L’encouragement aux prospections et l’émulation entre botanistes restent donc des priorités pour les gestionnaires et les scientifiques des espaces naturels rattachés aux parcs naturels régionaux et aux réserves naturelles. Ils le sont également pour les personnels des Conservatoires, leurs coopérations avec les associations de botanistes locales et régionales étant déjà fortement établies.
Enquêtes participatives
Pour accompagner les prospections et aider le grand public à identifier les différentes espèces de l'enquête, des fiches descriptives ont été élaborées au sein d'un livret d'identification avec photos, dessins, présentation de l'espèce et risques de confusion. Les aires de répartition actuelles ou récentes de ces espèces sont également précisées. Les participants sont invités à signaler leurs observations.

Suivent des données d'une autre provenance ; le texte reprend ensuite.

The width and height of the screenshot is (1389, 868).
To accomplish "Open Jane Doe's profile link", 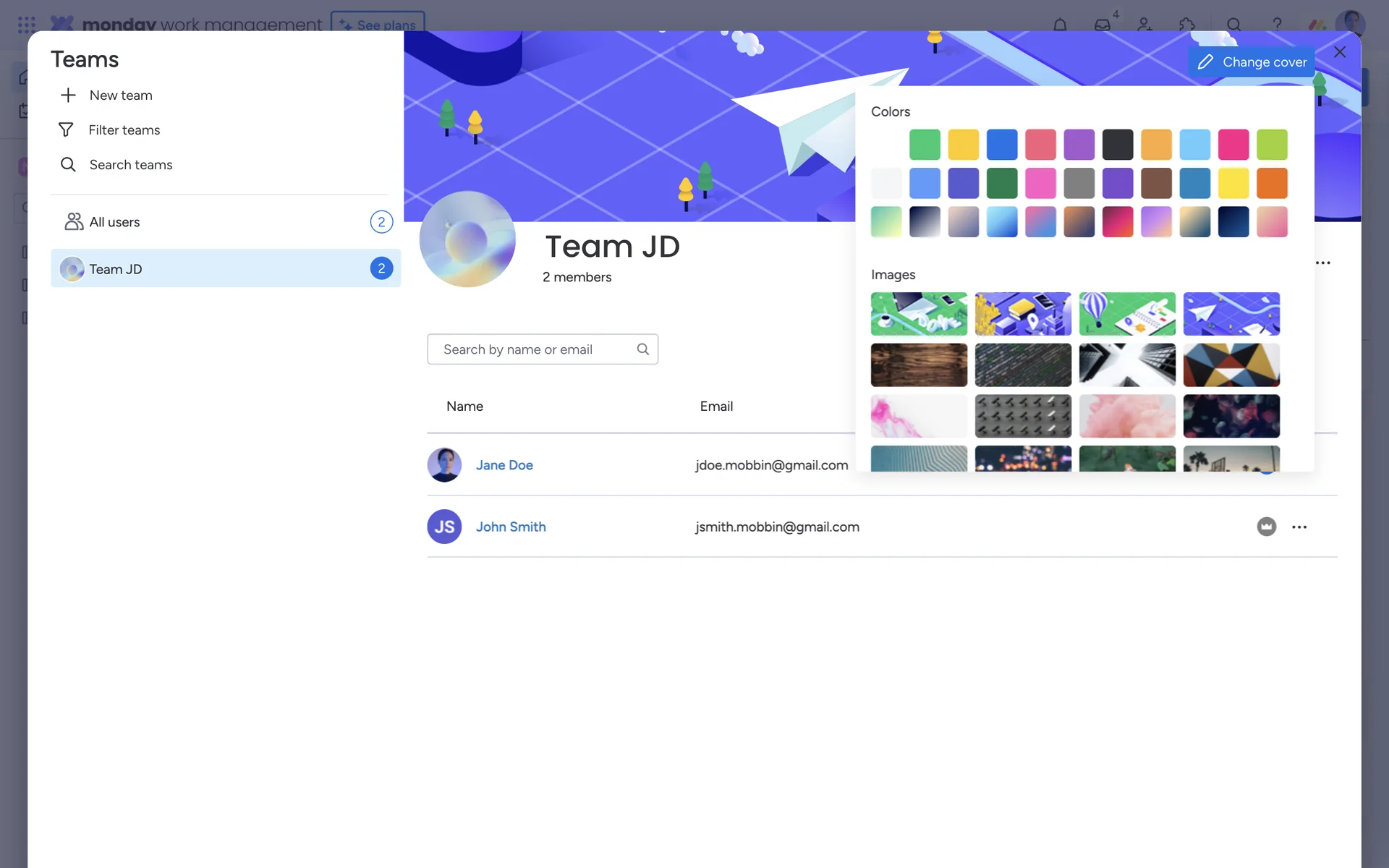I will pyautogui.click(x=504, y=465).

Sorties nature & formations
Flora Vogesiaca, c'est aussi des sorties grand public et des formations techniques (réservées aux techniciens et chargés de mission débutants), pour partir à la découverte de la flore commune mais également patrimoniale présente le long de différents parcours, à travers hautes-chaumes, forêts, étangs ou milieux humides.

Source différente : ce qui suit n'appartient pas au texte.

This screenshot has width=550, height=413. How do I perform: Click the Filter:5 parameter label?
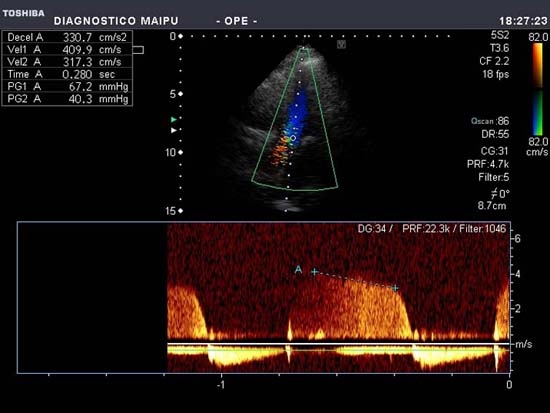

Quelle est cette fleur ? Comment la reconnaître, quels sont les critères simples pour l’identifier ? Dans quel milieu pousse t’elle ? A quelle famille appartient-elle ?
Ces sorties étaient encadrées par des botanistes professionnels, issus des Conservatoires Botaniques régionaux.
Le programme a également permis de mettre en place plusieurs formations concernant des groupes difficiles ou mal connus, comme les graminées, les cypéracées, les joncacées, les épervières et les alchémilles. D’autres rencontres avaient pour objectif de faire découvrir des habitats particuliers, tels que les types phytosociologiques des prairies et hautes-chaumes et ceux des forêts. Quelques sorties plus grand public ont été organisées autour de thèmes, comme la flore des étangs et tourbières, celle de la région des mille étangs, celle des pelouses d’annuelles de la région de Luxeuil-les-Bains ou celle, basiphile, de la région de Saint-Dié.
En 2022, quelques battues avec des botanistes bénévoles ont été organisées afin de retrouver des plantes remarquables non revues récemment dans certains secteurs : la pyrole moyenne, la fougère à crête et l’épipogon sans feuilles.Enfin, une rencontre avec les botanistes amateurs a été organisée à Munster le 25 juin 2022. Un bilan du programme a été présenté aux participants, et la journée s’est terminée par des sorties sur les sommets des Vosges.
Valorisation de la flore des Vosges
Création de supports visuels
Afin de valoriser le travail mené au cours du projet Flora Vogesiaca et de développer des supports de sensibilisation à destination du grand public, un travail créatif a été mené afin de concevoir une identité graphique dédiée au projet et de décliner plusieurs supports de valorisation de la flore du massif des Vosges : cartes postales, posters et sets de table.
Ces supports sont diffusés par les Parcs naturels régionaux des Ballons des Vosges et des Vosges du Nord, sur l’ensemble du massif des Vosges.
Pilotes et partenaires du projet
FLORA VOGESIACA est animé par le Parc naturel régional des Ballons des Vosges en lien avec le Parc naturel régional des Vosges du Nord, la Communauté de communes de la vallée de la Bruche, la Communauté de communes de la vallée de Villé et les 3 Conservatoires Botaniques de Lorraine, Alsace et Franche Comté.
Ce programme bénéficie du soutien financier de l’Union Européenne (FEDER Massif des Vosges), de l’Etat (crédits Massif des Vosges), des Régions Grand-Est et Bourgogne Franche Comté.